▶ **TASK REQUIREMENTS**
Please print the line that holds "This screenshot has width=360, height=405." and each line after it to the end of the data, word for word, without any pictures.

▶ **SUPPLIED MATERIAL**
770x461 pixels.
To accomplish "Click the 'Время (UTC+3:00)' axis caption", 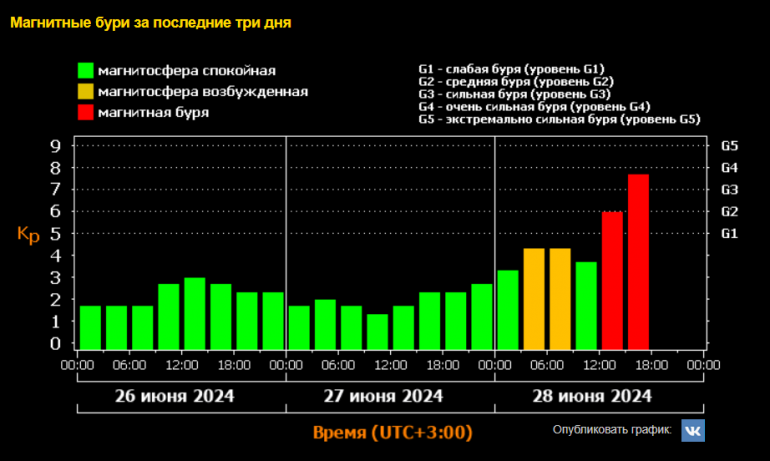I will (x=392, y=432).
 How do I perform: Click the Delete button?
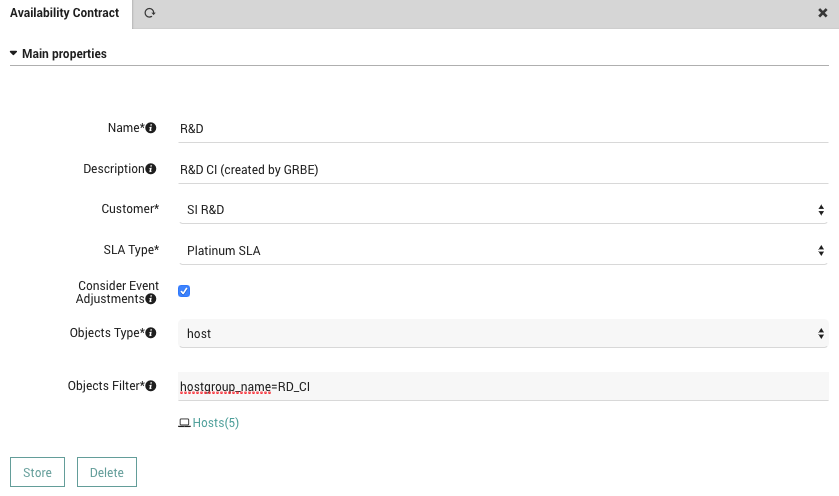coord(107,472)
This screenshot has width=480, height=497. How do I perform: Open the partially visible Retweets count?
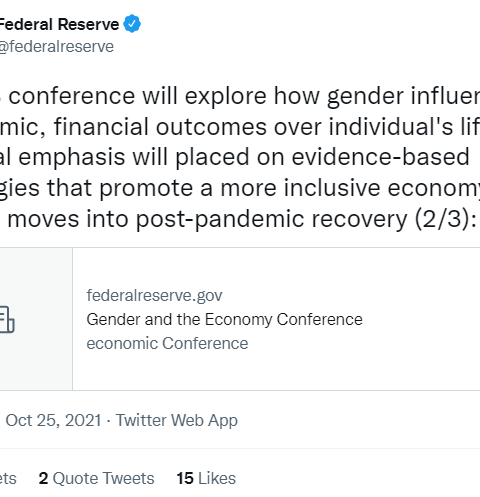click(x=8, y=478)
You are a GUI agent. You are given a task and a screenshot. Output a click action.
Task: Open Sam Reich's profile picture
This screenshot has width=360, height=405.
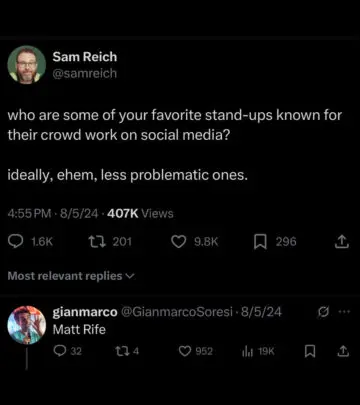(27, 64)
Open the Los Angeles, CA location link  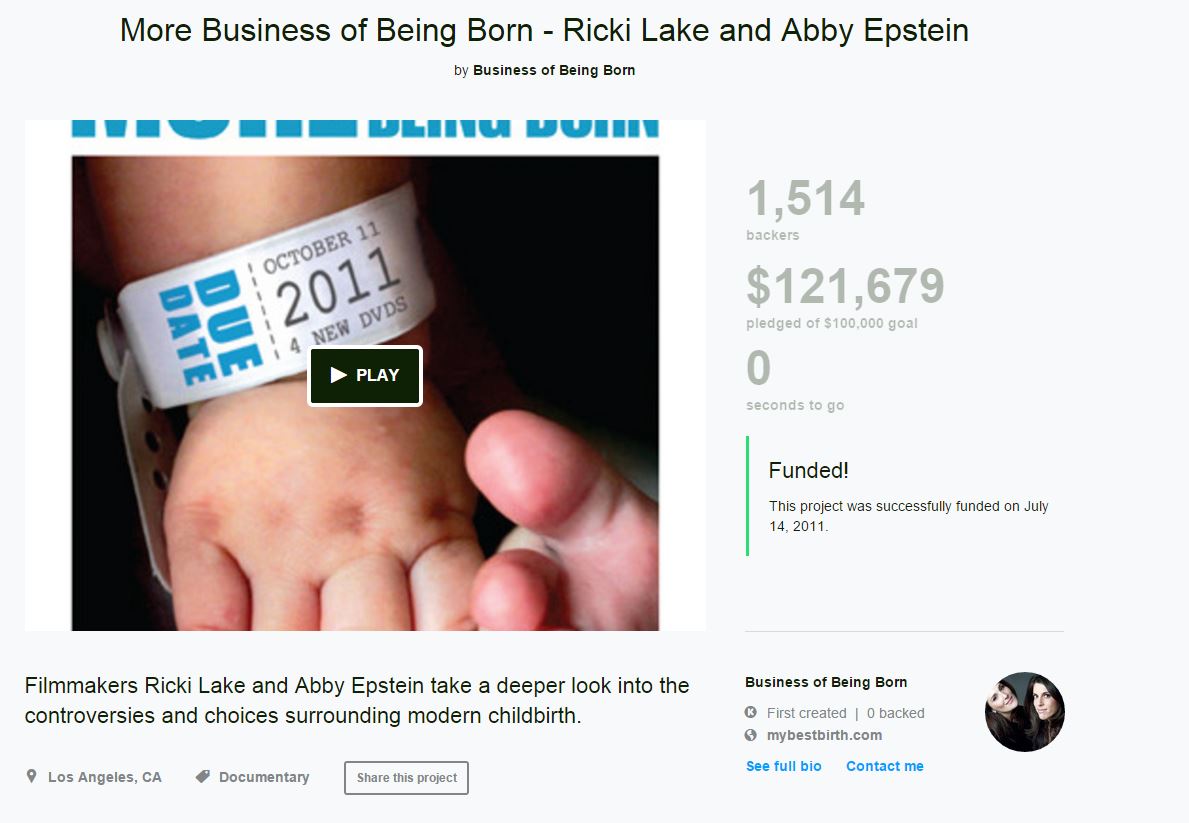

▶ **SOLUTION FOR THIS PROBLEM**
This screenshot has width=360, height=405.
(27, 64)
Open the Los Angeles, CA location link  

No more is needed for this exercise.